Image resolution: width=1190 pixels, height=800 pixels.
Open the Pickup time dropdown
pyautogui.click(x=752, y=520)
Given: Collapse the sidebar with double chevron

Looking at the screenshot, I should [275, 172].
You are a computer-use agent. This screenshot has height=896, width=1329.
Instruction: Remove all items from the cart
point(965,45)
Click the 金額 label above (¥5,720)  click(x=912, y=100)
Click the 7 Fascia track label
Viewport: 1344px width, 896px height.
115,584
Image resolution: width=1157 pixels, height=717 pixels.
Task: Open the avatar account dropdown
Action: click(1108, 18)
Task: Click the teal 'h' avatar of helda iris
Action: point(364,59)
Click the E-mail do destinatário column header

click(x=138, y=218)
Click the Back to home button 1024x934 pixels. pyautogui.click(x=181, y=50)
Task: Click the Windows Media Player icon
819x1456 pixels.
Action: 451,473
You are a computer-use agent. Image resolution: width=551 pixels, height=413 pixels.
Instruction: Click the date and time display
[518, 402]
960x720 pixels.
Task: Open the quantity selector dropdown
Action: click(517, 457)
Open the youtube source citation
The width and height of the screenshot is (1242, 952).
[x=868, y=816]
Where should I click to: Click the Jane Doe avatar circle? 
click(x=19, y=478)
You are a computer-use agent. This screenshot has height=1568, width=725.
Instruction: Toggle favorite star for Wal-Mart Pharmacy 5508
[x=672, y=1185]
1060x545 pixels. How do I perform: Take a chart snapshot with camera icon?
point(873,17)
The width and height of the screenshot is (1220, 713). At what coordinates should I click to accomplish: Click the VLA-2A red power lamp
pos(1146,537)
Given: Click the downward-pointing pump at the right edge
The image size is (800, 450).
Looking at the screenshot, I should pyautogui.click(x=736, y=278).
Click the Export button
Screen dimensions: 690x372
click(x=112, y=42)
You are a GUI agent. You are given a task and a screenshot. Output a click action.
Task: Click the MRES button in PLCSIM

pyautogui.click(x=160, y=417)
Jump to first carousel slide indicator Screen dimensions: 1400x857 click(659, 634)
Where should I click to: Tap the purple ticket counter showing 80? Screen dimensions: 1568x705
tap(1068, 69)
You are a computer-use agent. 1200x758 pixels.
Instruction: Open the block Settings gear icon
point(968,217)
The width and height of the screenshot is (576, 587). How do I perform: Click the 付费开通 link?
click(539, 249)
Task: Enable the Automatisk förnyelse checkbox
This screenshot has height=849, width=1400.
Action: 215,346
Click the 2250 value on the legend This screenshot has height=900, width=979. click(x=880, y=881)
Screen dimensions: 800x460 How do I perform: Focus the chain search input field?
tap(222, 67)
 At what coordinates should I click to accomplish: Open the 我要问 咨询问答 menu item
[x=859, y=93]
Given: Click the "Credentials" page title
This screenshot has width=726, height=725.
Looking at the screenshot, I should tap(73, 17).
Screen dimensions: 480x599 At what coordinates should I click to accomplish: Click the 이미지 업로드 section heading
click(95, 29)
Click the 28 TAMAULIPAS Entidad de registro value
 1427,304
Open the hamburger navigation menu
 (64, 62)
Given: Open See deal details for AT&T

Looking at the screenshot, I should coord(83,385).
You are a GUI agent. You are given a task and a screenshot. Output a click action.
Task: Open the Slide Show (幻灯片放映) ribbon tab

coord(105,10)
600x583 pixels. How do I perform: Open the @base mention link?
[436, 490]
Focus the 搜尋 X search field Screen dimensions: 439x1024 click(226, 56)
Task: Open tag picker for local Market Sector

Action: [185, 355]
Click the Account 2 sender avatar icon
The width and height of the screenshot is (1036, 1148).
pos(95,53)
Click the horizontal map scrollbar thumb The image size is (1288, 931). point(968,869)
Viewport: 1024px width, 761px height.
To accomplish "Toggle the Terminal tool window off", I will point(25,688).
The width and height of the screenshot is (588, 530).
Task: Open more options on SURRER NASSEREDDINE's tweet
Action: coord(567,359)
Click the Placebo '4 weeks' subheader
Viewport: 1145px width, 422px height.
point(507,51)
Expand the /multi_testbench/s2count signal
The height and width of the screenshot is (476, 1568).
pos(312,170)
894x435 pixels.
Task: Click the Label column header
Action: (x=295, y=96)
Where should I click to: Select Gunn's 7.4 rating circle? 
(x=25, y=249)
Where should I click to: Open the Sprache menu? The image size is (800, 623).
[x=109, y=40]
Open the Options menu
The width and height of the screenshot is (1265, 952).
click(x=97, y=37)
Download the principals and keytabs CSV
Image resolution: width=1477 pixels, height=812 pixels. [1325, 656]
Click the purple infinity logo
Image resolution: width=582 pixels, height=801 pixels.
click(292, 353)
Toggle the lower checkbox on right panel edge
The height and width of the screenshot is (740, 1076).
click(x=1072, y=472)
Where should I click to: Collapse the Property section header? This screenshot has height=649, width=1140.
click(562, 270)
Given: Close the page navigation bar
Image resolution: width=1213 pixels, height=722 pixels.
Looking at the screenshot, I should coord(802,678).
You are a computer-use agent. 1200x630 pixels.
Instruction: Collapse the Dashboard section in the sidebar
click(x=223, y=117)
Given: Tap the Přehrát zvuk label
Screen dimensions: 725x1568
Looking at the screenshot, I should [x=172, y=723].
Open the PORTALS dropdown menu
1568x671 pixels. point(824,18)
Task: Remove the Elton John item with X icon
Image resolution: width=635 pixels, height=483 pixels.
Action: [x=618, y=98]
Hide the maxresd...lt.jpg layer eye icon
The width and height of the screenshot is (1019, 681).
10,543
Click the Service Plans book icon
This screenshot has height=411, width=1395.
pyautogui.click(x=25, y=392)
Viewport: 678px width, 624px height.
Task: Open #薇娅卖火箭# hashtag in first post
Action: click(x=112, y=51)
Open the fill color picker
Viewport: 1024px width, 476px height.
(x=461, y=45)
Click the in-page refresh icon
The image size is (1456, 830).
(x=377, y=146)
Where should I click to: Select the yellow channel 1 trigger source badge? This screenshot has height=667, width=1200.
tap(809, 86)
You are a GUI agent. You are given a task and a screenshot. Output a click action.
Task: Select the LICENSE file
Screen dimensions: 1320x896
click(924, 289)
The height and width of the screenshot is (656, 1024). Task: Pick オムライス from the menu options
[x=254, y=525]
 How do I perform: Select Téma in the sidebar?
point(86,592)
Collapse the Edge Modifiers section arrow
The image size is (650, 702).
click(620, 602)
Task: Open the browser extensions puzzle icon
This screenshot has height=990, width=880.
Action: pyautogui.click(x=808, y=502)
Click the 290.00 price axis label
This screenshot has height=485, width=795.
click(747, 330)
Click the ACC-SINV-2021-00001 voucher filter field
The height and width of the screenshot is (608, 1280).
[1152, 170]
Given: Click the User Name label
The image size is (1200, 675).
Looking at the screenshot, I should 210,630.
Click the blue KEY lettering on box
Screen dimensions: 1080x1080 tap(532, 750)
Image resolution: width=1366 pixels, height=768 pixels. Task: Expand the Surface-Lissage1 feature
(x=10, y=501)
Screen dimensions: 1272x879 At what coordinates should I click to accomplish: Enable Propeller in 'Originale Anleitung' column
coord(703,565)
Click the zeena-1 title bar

> [Requirements]
Reproduce all of the entries above word for word, without changing anything.

> [Exercise solution]
Image resolution: width=1190 pixels, height=800 pixels.
Open the Pickup time dropdown
pyautogui.click(x=752, y=520)
Given: Collapse the sidebar with double chevron

Looking at the screenshot, I should [275, 172].
You are a computer-use agent. This screenshot has height=896, width=1329.
Instruction: Remove all items from the cart
point(965,45)
Click the 金額 label above (¥5,720)  click(x=912, y=100)
Click the 7 Fascia track label
Viewport: 1344px width, 896px height.
115,584
Image resolution: width=1157 pixels, height=717 pixels.
Task: Open the avatar account dropdown
Action: click(1108, 18)
Task: Click the teal 'h' avatar of helda iris
Action: point(364,59)
Click the E-mail do destinatário column header

click(x=138, y=218)
Click the Back to home button 1024x934 pixels. pyautogui.click(x=181, y=50)
Task: Click the Windows Media Player icon
819x1456 pixels.
Action: 451,473
You are a computer-use agent. Image resolution: width=551 pixels, height=413 pixels.
Instruction: Click the date and time display
[518, 402]
960x720 pixels.
Task: Open the quantity selector dropdown
Action: click(517, 457)
Open the youtube source citation
The width and height of the screenshot is (1242, 952).
[x=868, y=816]
Where should I click to: Click the Jane Doe avatar circle? 
click(x=19, y=478)
You are a computer-use agent. This screenshot has height=1568, width=725.
Instruction: Toggle favorite star for Wal-Mart Pharmacy 5508
[x=672, y=1185]
1060x545 pixels. How do I perform: Take a chart snapshot with camera icon?
point(873,17)
The width and height of the screenshot is (1220, 713). At what coordinates should I click to accomplish: Click the VLA-2A red power lamp
pos(1146,537)
Given: Click the downward-pointing pump at the right edge
The image size is (800, 450).
Looking at the screenshot, I should pyautogui.click(x=736, y=278).
Click the Export button
Screen dimensions: 690x372
click(x=112, y=42)
You are a GUI agent. You are given a task and a screenshot. Output a click action.
Task: Click the MRES button in PLCSIM

pyautogui.click(x=160, y=417)
Jump to first carousel slide indicator Screen dimensions: 1400x857 click(659, 634)
Where should I click to: Tap the purple ticket counter showing 80? Screen dimensions: 1568x705
tap(1068, 69)
You are a computer-use agent. 1200x758 pixels.
Instruction: Open the block Settings gear icon
point(968,217)
The width and height of the screenshot is (576, 587). How do I perform: Click the 付费开通 link?
click(539, 249)
Task: Enable the Automatisk förnyelse checkbox
This screenshot has height=849, width=1400.
Action: 215,346
Click the 2250 value on the legend This screenshot has height=900, width=979. click(x=880, y=881)
Screen dimensions: 800x460 How do I perform: Focus the chain search input field?
tap(222, 67)
 At what coordinates should I click to accomplish: Open the 我要问 咨询问答 menu item
[x=859, y=93]
Given: Click the "Credentials" page title
This screenshot has width=726, height=725.
Looking at the screenshot, I should tap(73, 17).
Screen dimensions: 480x599 At what coordinates should I click to accomplish: Click the 이미지 업로드 section heading
click(95, 29)
Click the 28 TAMAULIPAS Entidad de registro value
 1427,304
Open the hamburger navigation menu
 (64, 62)
Given: Open See deal details for AT&T

Looking at the screenshot, I should coord(83,385).
You are a GUI agent. You are given a task and a screenshot. Output a click action.
Task: Open the Slide Show (幻灯片放映) ribbon tab

coord(105,10)
600x583 pixels. How do I perform: Open the @base mention link?
[436, 490]
Focus the 搜尋 X search field Screen dimensions: 439x1024 click(226, 56)
Task: Open tag picker for local Market Sector

Action: [185, 355]
Click the Account 2 sender avatar icon
The width and height of the screenshot is (1036, 1148).
pos(95,53)
Click the horizontal map scrollbar thumb The image size is (1288, 931). point(968,869)
Viewport: 1024px width, 761px height.
To accomplish "Toggle the Terminal tool window off", I will point(25,688).
The width and height of the screenshot is (588, 530).
Task: Open more options on SURRER NASSEREDDINE's tweet
Action: coord(567,359)
Click the Placebo '4 weeks' subheader
Viewport: 1145px width, 422px height.
point(507,51)
Expand the /multi_testbench/s2count signal
The height and width of the screenshot is (476, 1568).
pos(312,170)
894x435 pixels.
Task: Click the Label column header
Action: (x=295, y=96)
Where should I click to: Select Gunn's 7.4 rating circle? 
(x=25, y=249)
Where should I click to: Open the Sprache menu? The image size is (800, 623).
[x=109, y=40]
Open the Options menu
The width and height of the screenshot is (1265, 952).
click(x=97, y=37)
Download the principals and keytabs CSV
Image resolution: width=1477 pixels, height=812 pixels. [1325, 656]
Click the purple infinity logo
Image resolution: width=582 pixels, height=801 pixels.
click(292, 353)
Toggle the lower checkbox on right panel edge
The height and width of the screenshot is (740, 1076).
click(x=1072, y=472)
Where should I click to: Collapse the Property section header? This screenshot has height=649, width=1140.
click(562, 270)
Given: Close the page navigation bar
Image resolution: width=1213 pixels, height=722 pixels.
Looking at the screenshot, I should coord(802,678).
You are a computer-use agent. 1200x630 pixels.
Instruction: Collapse the Dashboard section in the sidebar
click(x=223, y=117)
Given: Tap the Přehrát zvuk label
Screen dimensions: 725x1568
Looking at the screenshot, I should [x=172, y=723].
Open the PORTALS dropdown menu
1568x671 pixels. point(824,18)
Task: Remove the Elton John item with X icon
Image resolution: width=635 pixels, height=483 pixels.
Action: [x=618, y=98]
Hide the maxresd...lt.jpg layer eye icon
The width and height of the screenshot is (1019, 681).
10,543
Click the Service Plans book icon
This screenshot has height=411, width=1395.
pyautogui.click(x=25, y=392)
Viewport: 678px width, 624px height.
Task: Open #薇娅卖火箭# hashtag in first post
Action: click(x=112, y=51)
Open the fill color picker
Viewport: 1024px width, 476px height.
(x=461, y=45)
Click the in-page refresh icon
The image size is (1456, 830).
(x=377, y=146)
Where should I click to: Select the yellow channel 1 trigger source badge? This screenshot has height=667, width=1200.
tap(809, 86)
You are a GUI agent. You are given a task and a screenshot. Output a click action.
Task: Select the LICENSE file
Screen dimensions: 1320x896
click(924, 289)
The height and width of the screenshot is (656, 1024). Task: Pick オムライス from the menu options
[x=254, y=525]
 How do I perform: Select Téma in the sidebar?
point(86,592)
Collapse the Edge Modifiers section arrow
The image size is (650, 702).
click(620, 602)
Task: Open the browser extensions puzzle icon
This screenshot has height=990, width=880.
Action: pyautogui.click(x=808, y=502)
Click the 290.00 price axis label
This screenshot has height=485, width=795.
click(747, 330)
Click the ACC-SINV-2021-00001 voucher filter field
The height and width of the screenshot is (608, 1280).
[1152, 170]
Given: Click the User Name label
The image size is (1200, 675).
Looking at the screenshot, I should 210,630.
Click the blue KEY lettering on box
Screen dimensions: 1080x1080 tap(532, 750)
Image resolution: width=1366 pixels, height=768 pixels. Task: Expand the Surface-Lissage1 feature
(x=10, y=501)
Screen dimensions: 1272x879 At what coordinates should I click to accomplish: Enable Propeller in 'Originale Anleitung' column
coord(703,565)
Click the zeena-1 title bar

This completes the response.